Figure 4: Phase Accurate Wrapper

Since our target processor has features such as high memory bandwidth, memory wait states, stalls, variable interrupt latency, and branch prediction, we therefore developed a cycle-accurate ISA core model that provides ordered cycle events to the bus scheduler. Since the interaction between the processor and the other system components is required on phase boundaries, we in some cases allow the ISA to be advanced in phases (Figure 4). However, only those parts of the processor state that are visible at the pins get updated on the phase edge; the complete processor state is still updated only at the cycle boundary. This enables 100% phase accuracy of the co-verification model.

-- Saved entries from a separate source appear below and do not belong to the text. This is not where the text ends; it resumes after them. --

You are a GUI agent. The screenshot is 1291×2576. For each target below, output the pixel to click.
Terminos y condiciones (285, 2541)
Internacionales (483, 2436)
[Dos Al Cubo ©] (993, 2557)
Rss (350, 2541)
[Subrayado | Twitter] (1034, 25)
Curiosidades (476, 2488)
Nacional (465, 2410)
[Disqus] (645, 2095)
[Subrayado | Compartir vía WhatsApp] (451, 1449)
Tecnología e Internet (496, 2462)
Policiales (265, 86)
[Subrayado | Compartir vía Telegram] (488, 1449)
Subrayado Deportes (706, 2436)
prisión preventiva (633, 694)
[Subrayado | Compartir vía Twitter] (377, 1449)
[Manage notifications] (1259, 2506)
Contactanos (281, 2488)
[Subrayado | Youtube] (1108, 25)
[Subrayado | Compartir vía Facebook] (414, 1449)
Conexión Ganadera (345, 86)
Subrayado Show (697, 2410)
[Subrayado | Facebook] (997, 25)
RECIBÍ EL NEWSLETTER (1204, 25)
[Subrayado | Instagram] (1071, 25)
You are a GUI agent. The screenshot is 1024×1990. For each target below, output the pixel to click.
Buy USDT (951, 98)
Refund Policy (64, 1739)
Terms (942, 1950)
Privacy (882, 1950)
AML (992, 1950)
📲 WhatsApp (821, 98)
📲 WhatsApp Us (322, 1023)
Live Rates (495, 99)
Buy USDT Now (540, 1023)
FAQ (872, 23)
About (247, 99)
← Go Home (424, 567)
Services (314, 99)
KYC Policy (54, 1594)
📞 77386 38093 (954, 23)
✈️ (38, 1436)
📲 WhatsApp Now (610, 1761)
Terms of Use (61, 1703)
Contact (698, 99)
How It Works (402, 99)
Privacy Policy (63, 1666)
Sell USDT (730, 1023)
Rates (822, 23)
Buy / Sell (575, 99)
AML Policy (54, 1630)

# 2.4 Model Reuse and Configuration

This section describes a number of elements that enable the reuse of our model. First, the model provides a well-defined set of interface functions and modes. Supported interface functions include initialization, reset, termination, phase execution, state access such as reading and writing registers and memories, setting and resetting of interrupts and pipeline stalls for memory wait states. The model also has interfaces from which the system integrator can customize multi-stage memory and I/O reads (split reads), and memory and I/O writes. Modes include master mode in which the simulation runs as an independent process and slave

mode in which it can be called from an external simulation master.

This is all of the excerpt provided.